Tiberius needs to have the dispersion/spectral direction along the vertical axis. That means for NIRSpec, NIRCam and NIRISS data you need to set rotate_frame = 1 in extraction_input.txt.

To actually run the extraction, you will need to run the following from within your reduction directory where you have put extraction_input.txt and science_list:

python /path/to/Tiberius/src/reduction_utils/spectral_extraction.py

This will loop through all integrations, performing aperture photometry, and print out its progress.

After running spectral_extraction.py, you will see that two new sub-directories have been made:

  • pickled_objects/ which contains the extracted stellar flux (star1_flux.pickle), flux uncertainty (star1_error.pickle), time stamps (time.pickle == int_mid_BJD_TDB from the FITS headers), measured FWHM (fwhm_1.pickle), x position (x_positions_1.pickle) and measured background (background_avg_star1.pickle) as pickled numpy arrays.

  • initial_WL_fit/ which contains the extracted white light light curve (initial_WL_flux.pickle), white light light curve error (initial_WL_err.pickle) and white light curve time arrays (initial_WL_time.pickle). These can be fitted with Tiberius’s light curve fitting tools (read on to see how) to check the quality of your reduction.

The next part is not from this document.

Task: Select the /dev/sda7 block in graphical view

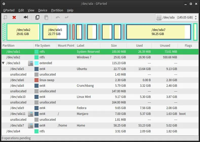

1.3.1 A note on background subtraction

During the spectral_extraction.py step, you have the option to perform a background subtraction at the integration level, using the background parameters in extraction_input.txt. Tiberius can fit any order of polynomial (or use a median) across two regions either side of the trace, as defined in extraction_input.txt. I have found an additional background subtraction step to be advantageous even if you performed a 1/f correction at the group stage. This is because the background may have structure that is not well-described by the median that was used in the 1/f step.

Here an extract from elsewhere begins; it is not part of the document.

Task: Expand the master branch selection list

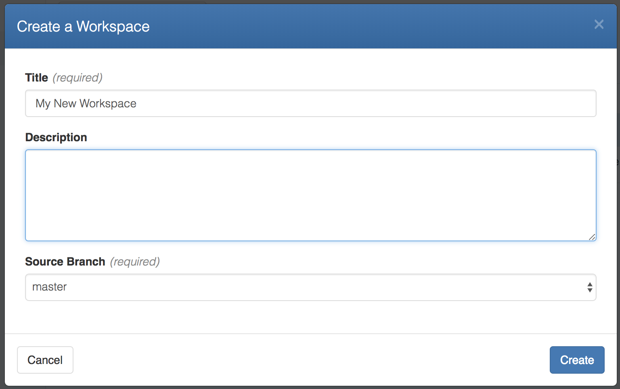Action: pyautogui.click(x=311, y=287)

1.3.2 A note on oversampling

Tiberius allows you to oversample an integration’s flux along the spatial dimension. This is done via a flux-conserving linear interpolation onto an axis with N times the original number of pixels. The motivation for this step is to be able to use sub-pixel apertures, which is particularly beneficial for curved and/or undersampled PSFs (e.g., PRISM). In tests on ERS PRISM data, setting oversampling_factor = 10 in extraction_input.txt led to an improvement in white light scatter of 14%.

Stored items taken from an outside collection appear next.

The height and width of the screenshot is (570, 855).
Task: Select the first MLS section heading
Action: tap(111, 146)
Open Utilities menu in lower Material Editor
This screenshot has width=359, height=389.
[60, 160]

1.4 Post-processing the spectra

After you’ve extracted the spectra using spectral_extraction.py, you’re ready to perform the wavelength calibration, correct for any shifts in the spectra and create your wavelength bins and light curves. These steps are done using a serious of Jupyter notebooks, with examples included in Tiberius/src/reduction_utils/JWST_utils/reduction_notebooks/.

I tend to copy the example reduction_notebooks directory into each of my reductionNN/ directories. I go through each of these notebooks below.

  • 0_quick_look_data.ipynb: I use this notebook to look at the uncal.fits files and make bad pixel masks

  • 1_cosmic_removal.ipynb: this notebook describes how you can check for and remove residual cosmic rays and bad pixels from your extracted spectra. Typically, if you’ve run locate_cosmics.py this step is not necessary.

  • 2_spectra_resampling.ipynb: this notebook cross-correlates each spectrum in the time-series with an reference spectrum from the time-series to determine how the spectra shift in the dispersion axis. You can then use these shifts to resample the spectra onto a common (sub)pixel grid. This is not strictly necessary given the shifts are typically << 1 pixel.

  • 3_wavelength_calibration.ipynb: this notebook shows you how to get the wavelength solution from the extract2d.fits files.

  • 4_light_curve_creation.ipynb: this notebook shows you how to make your spectroscopic light curves from your selected wavelength bins

  • 5_reformatting_results.ipynb: an example notebook about how to reformat the outputs from Tiberius for easier comparison with other pipelines.

1.5 Outcome

At this stage, you should have extracted 2D stellar spectra and light curves (as pickled numpy arrays) and you’re able to move onto light curve fitting!